Delaware   001-33059   20-5657551

(State or other jurisdiction

of incorporation)

 

(Commission

File Number)

 

(IRS Employer

Identification No.)

Fuel Tech, Inc.

27601 Bella Vista Parkway

Warrenville, IL 60555-1617

630-845-4500

(Address and telephone number of principal executive offices)

 

 

Check the appropriate box below if the Form 8-K filing is intended to simultaneously satisfy the filing obligation of the registrant under any of the following provision:

 

¨  

Written communications pursuant to Rule 425 under the Securities Act (17 CFR 230.425)

 

¨  

Soliciting material pursuant to Rule 14a-12 under the Exchange Act (17 CFR 240.14a-12)

 

¨  

Pre-commencement communications pursuant to Rule 14d-2(b) under the Exchange Act (17 CFR 240.14d-2(b))

 

¨  

Pre-commencement communications pursuant to Rule 13e-4(c) under the Exchange Act (17 CFR 240.13e-4(c))

 

 

 


ITEM 5.02. Departure of Directors or Principal Officers; Election of Directors; Appointment of Principal Officers; Compensatory Arrangements of Certain Officers.

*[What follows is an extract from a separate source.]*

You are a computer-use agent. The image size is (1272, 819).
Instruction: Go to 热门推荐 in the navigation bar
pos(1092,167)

Effective March 15, 2013, the Compensation Committee (the “Committee”) of the Board of Directors of Fuel Tech, Inc. (“Fuel Tech” or the “Company”) took the following actions:

1. Award of 2012 Look-Back RSUs: Pursuant to the terms of the Company’s 2012 Executive Performance RSU Award Agreement with each participating Executive Officer of the Company shown in the table below (“Participating Executive”), the Committee determined the actual number of “Look-Back” restricted stock units (“RSUs”) to be awarded to each Participating Executive.

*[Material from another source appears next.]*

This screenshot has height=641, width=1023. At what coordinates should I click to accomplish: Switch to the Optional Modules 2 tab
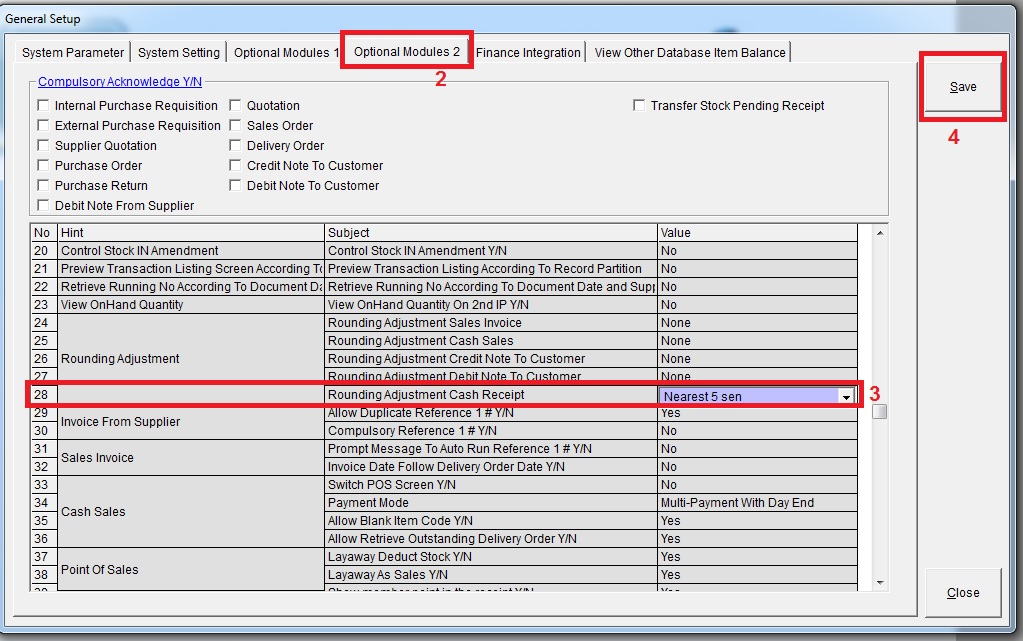pyautogui.click(x=406, y=52)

The target level of Look-Back RSUs, and the actual amount of Look-Back RSUs granted are set forth in the table below.

 

Name and Title

   Target Look-Back
RSUs
     Actual Look-Back
RSUs Granted
 

Douglas G. Bailey

President and Chief Executive Officer

     16,000         12,800   

Vincent J. Arnone

Executive Vice President, Worldwide Operations

     8,000         6,400   

David S. Collins

Chief Financial Officer and Treasurer

     8,000         6,400   

Robert E. Puissant

Executive Vice President, Marketing and Sales

     8,000         6,400   

The terms of the 2012 Executive Performance RSU Award Agreement (the “2012 Agreement”) are described in the Company’s Proxy Statement on Schedule 14A for its 2012 Annual Meeting of Stockholders filed with the Securities Exchange Commission on April 11, 2012, and a copy of the form of the 2012 Agreement entered into between the Company and each of the Participating Executives is attached as Exhibit 4.1 to the Company’s Quarterly Report on Form 10-Q for the period ended March 31, 2012 filed with the Securities Exchange Commission on May 8 2012. Such description and exhibit are incorporated by reference in their entirety. All RSU grants show above will be made pursuant to the terms of the 2012 Agreement.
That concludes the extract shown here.